Today we are facing another change of course with apparent and partly still blurred contours: we live in an era of multiple shocks, in which international relations change and, with them, the global economy – Who wins and who loses in the trade war between the US and China.
The year 2023 is heading into two new paradigms for the international scenario: the global poly-crisis and the new cold war between the US and China. Paradigms that come at a stage of the economic cycle in which the International Monetary Fund’s (IMF) reassurances on the risks of recession do not change a geopolitical picture in which the advanced countries will halve their economic growth in 2023 to 1.2% from 2.7% in 2022. Leaving the limelight once again to India and China to lead the redemption of the other emerging countries, which have reacted to the surge in inflation, and the ensuing energy and food crises, with significant delay and persistent difficulties, but without losing a still powerful political alliance. And if Trump had begun the phase of closing the US market, more ‘glocalised’ than ever, by exiting the Trans-Pacific Agreement, his successor would have continued along the same path by intensifying the confrontation/clash with China.
The new phase of globalisation is called delocalisation
Textbook globalisation – measured by the spread of international trade and the opening up of global international markets – has followed various phases over the past two centuries, parallel to the industrial revolutions that have defined its acceleration through the productive, technological and even the advent of artificial intelligence. And since we have entered a new phase, called Industry 5.0, where the technology that dictated the debate at the pre-Covid Davos Meeting goes hand in hand with human endeavour towards sustainable planetary welfare, I think globalisation has entered a new phase and has shown a level of costs and disadvantages that are higher than the advantages it had brought so far. Where it is the countries that develop technology, including infrastructure and the payment system, that dominate over the others that are succumbed to nefarious climate changes and production value chains that shorten to their detriment. Globalisation has affected workers and states that have not freed themselves from production models crushed by competition on low-cost products, causing more inequalities within these countries than between governments.

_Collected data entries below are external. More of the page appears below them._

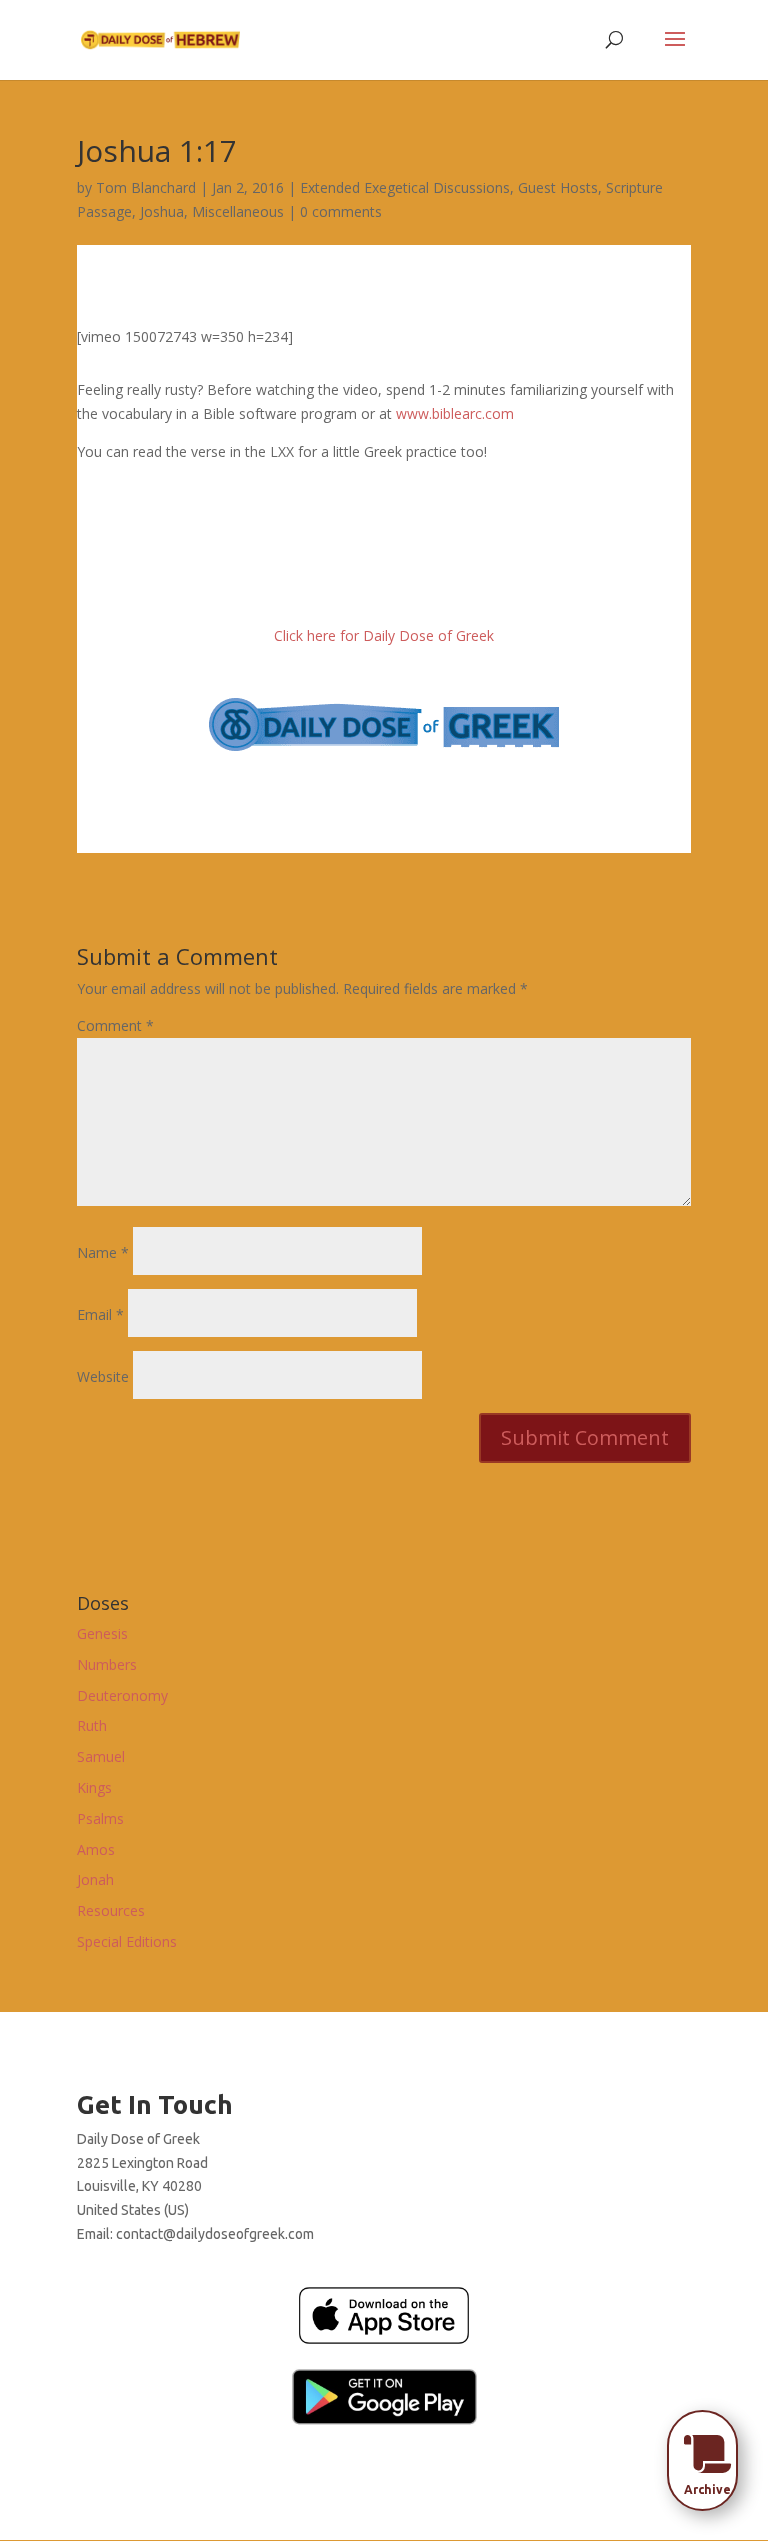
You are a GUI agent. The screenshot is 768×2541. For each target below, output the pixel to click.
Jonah (95, 1879)
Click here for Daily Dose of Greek (384, 635)
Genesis (102, 1633)
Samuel (101, 1756)
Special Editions (127, 1941)
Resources (111, 1910)
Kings (94, 1787)
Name (103, 1252)
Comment (115, 1025)
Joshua (162, 211)
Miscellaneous (238, 211)
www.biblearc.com (455, 413)
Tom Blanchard (146, 187)
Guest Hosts (558, 187)
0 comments (341, 211)
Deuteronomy (122, 1695)
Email (100, 1314)
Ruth (92, 1725)
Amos (96, 1849)
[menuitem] (708, 2454)
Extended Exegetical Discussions (405, 187)
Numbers (107, 1664)
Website (103, 1376)
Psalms (100, 1818)
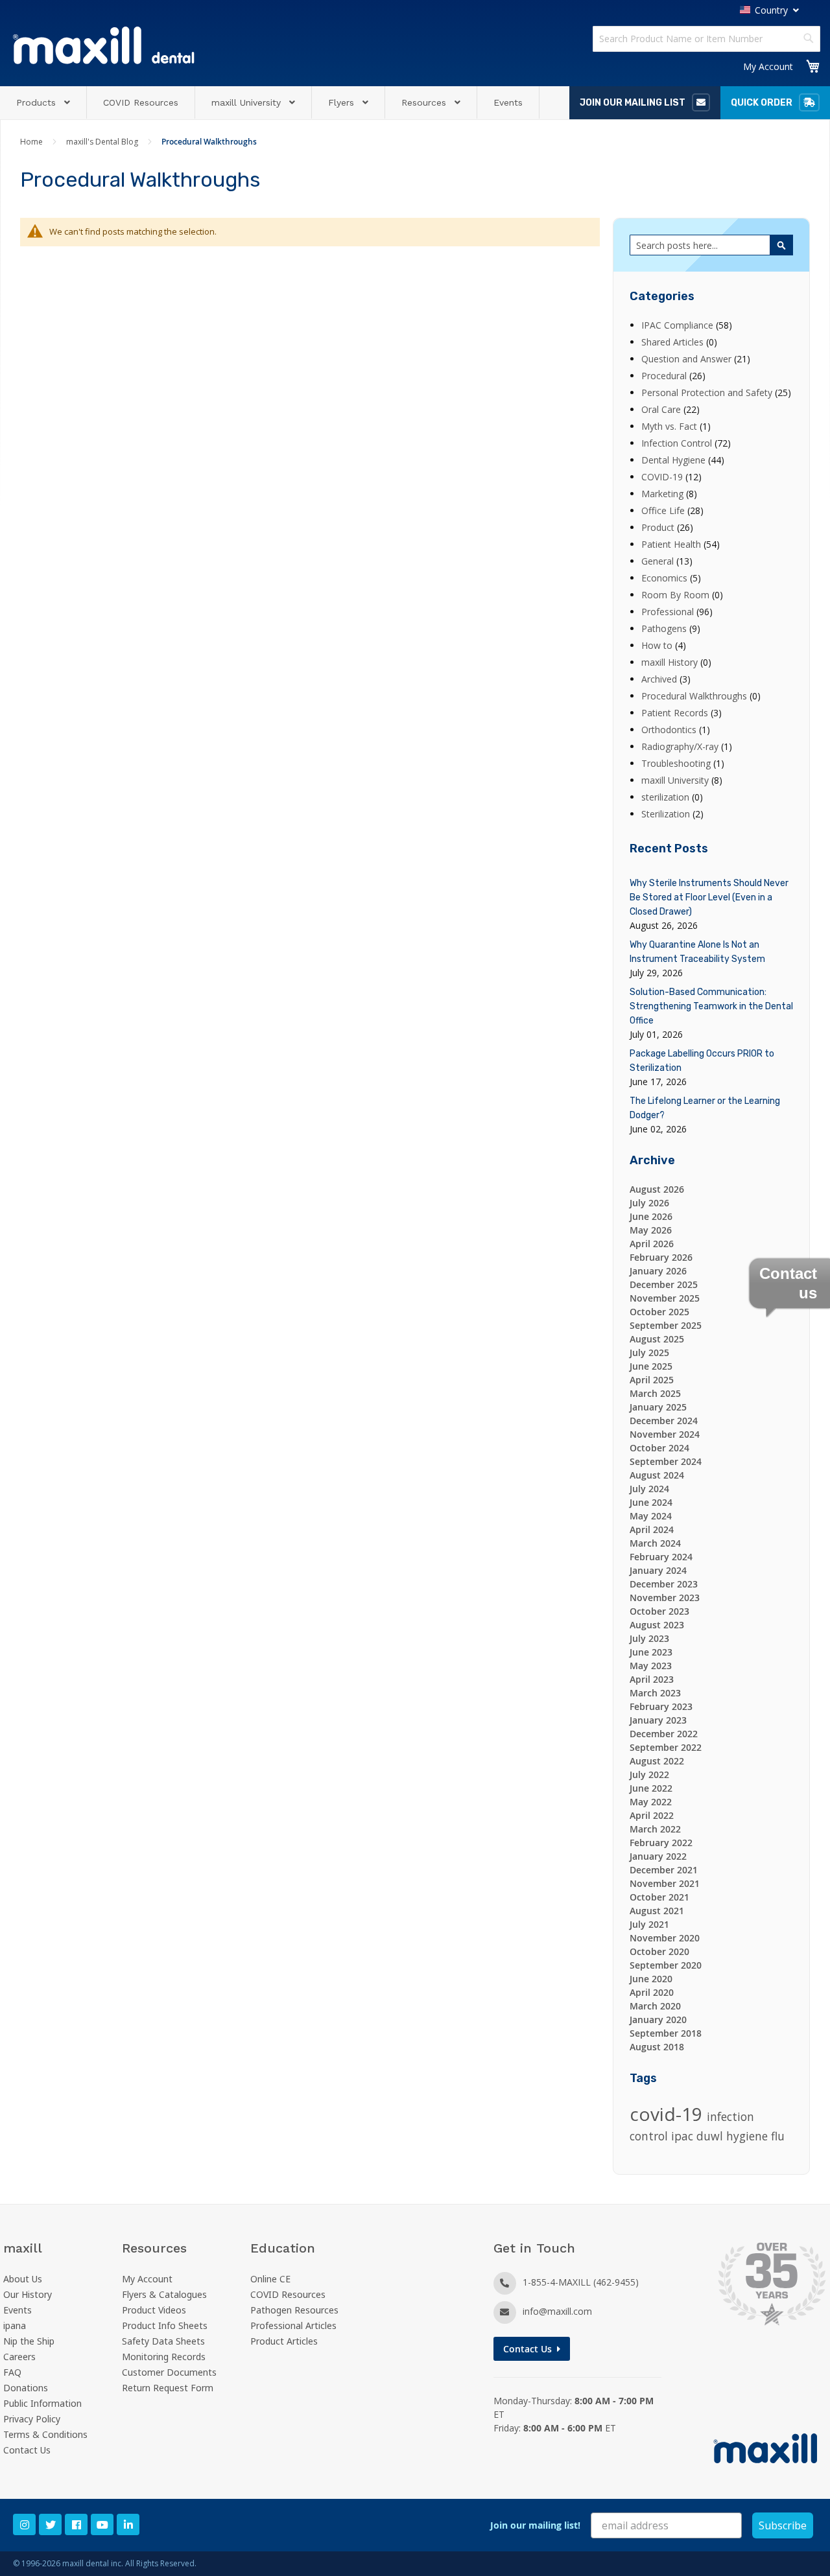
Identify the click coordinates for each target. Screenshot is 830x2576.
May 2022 (651, 1802)
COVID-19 (663, 477)
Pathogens (665, 628)
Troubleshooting (677, 763)
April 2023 (652, 1679)
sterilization (666, 797)
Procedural (665, 375)
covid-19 (668, 2114)
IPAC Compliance (678, 325)
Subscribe (783, 2525)
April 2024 (652, 1529)
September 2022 (666, 1747)
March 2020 (655, 2006)
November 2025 (665, 1298)
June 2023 (651, 1652)
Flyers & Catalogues (164, 2294)
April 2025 (652, 1380)
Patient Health (672, 544)
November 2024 (665, 1434)
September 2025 (666, 1325)
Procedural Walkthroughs (695, 696)
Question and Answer (687, 359)
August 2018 (657, 2047)
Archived (660, 679)
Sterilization (667, 814)
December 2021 (664, 1870)
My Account (768, 66)
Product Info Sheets (165, 2325)
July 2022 (649, 1774)
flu (778, 2136)
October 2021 (659, 1897)
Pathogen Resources (294, 2310)
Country (771, 10)
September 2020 (666, 1965)
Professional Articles (293, 2325)
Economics (665, 578)
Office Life (664, 510)
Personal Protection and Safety (708, 392)
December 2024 (664, 1420)
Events (17, 2310)
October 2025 (659, 1312)
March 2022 (655, 1829)
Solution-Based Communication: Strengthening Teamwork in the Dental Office (711, 1006)
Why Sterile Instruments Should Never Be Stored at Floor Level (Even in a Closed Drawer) (709, 897)
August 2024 (657, 1475)
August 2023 (657, 1625)
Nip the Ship (28, 2341)
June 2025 (651, 1366)
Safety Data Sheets (163, 2341)
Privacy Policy (31, 2419)
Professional (668, 611)
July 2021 (649, 1924)
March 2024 (655, 1543)
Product (659, 527)
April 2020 (652, 1992)
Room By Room (676, 595)
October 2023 (659, 1611)
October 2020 (659, 1951)
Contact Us (27, 2450)
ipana (14, 2325)
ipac (683, 2136)
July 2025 (649, 1352)
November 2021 (665, 1883)
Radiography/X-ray (681, 746)
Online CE (270, 2279)
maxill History (670, 662)
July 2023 (649, 1638)
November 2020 (665, 1938)
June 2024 (651, 1502)
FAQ (12, 2372)
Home (32, 141)
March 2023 (655, 1693)
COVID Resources (288, 2294)
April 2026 (652, 1243)
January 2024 (658, 1570)
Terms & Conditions (45, 2434)
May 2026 (651, 1230)
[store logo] (104, 45)
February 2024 (661, 1557)
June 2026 (651, 1216)
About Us (22, 2279)
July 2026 (649, 1203)
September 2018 (666, 2033)
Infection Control (678, 443)
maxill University (676, 780)
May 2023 (651, 1665)
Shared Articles (673, 342)
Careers (19, 2356)
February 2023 (661, 1706)
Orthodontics (670, 729)
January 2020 (658, 2019)
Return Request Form (167, 2388)
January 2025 (658, 1407)
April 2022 (652, 1815)
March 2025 (655, 1393)
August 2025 (657, 1339)
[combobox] (706, 39)
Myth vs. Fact (670, 426)
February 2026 (661, 1257)
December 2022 (664, 1733)
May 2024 (651, 1516)
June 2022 (651, 1788)
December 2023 (664, 1584)
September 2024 (666, 1461)
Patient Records (676, 713)
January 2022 (658, 1856)
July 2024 (649, 1488)
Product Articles (284, 2341)
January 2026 (658, 1271)
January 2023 (658, 1720)
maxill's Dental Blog (103, 141)
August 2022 (657, 1761)
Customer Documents (169, 2372)
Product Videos (154, 2310)
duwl (711, 2136)
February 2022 (661, 1842)
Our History (27, 2294)
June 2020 (651, 1979)
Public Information (42, 2403)
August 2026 (657, 1189)
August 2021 (657, 1910)
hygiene (748, 2136)
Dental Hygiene (674, 460)
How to (658, 645)
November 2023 (665, 1597)
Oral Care (662, 409)
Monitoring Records (164, 2356)
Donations (25, 2388)
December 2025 (664, 1284)
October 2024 (659, 1448)
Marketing (663, 493)
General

Those that have been able to invest or already had a solid welfare state have been strengthened. But, on the other hand, the weaker, even politically and less wise, have suffered and lost any net benefit from global openness.
Who wins and who loses in the US-China trade war
By contrast, the case of Vietnam is emblematic and a winner. With lower wages than China and a high literacy rate and skilled workers, Vietnam has focused on electronics, doubling its exports in ten years and taking advantage of those US sanctions against China that have convinced many companies, from Apple to Nike, to relocate, as opposed to China’s choice itself.
The battle by dint of the Chips Act, and therefore billions in dedicated investment – $280 billion from the US and €43 billion from the European Union – goes to the heart of the matter: easing the dependence on China that has now been brought about on several fronts, not least that of the digital currency.
The war between the US and China for technological dominance
In a system that is becoming increasingly polarised with a governance that is losing its identity – with NATO and the G20 unable to take a decisive stance on the war, which has been going on for a year, or on the climate -, the American and Chinese governments are playing a game above all on technological dominance, which is also characterised by the phenomenon of reshoring, i.e. the opportunistic relocation of companies that choose countries that offer production factors and optimal fiscal conditions towards a new global logistics for the ‘lucky’ few.
For Italy, a pinker future
Italy, for its part, is pardoned by the IMF, avoiding negative growth on paper for now in 2023, but in the race to employ quality human capital, it loses the game with the more than 6 thousand ex-pats. Resources with a high technical specialisation that would undoubtedly come in handy for a country that, after the post-Covid digitalisation push, risks sitting back on the laurels of an enviable macroeconomic hold, superior to other European partners, but which needs long-term commitment on the chapters of renewable energy and digital infrastructure, with full implementation of the PNRR.
The ECB remains on the shield
In this new global risk where the financial markets look favourably on mortgage rates falling, interpreting a ‘softer’ change of course by the Central Bank, the ECB remains on the shield. At the same time, the EU launched a new Agenda for the Future based precisely on innovation, research and highly specialised industrial design, also thanks to establishing a Sovereign Wealth Fund.
The watchword: take into account the tailwinds of inflation and manage this new phase of uncertainty that is undoubtedly ‘globalised’, concerning global supply chains that can only return to dispensing widespread benefits with sustainable and far-sighted policies.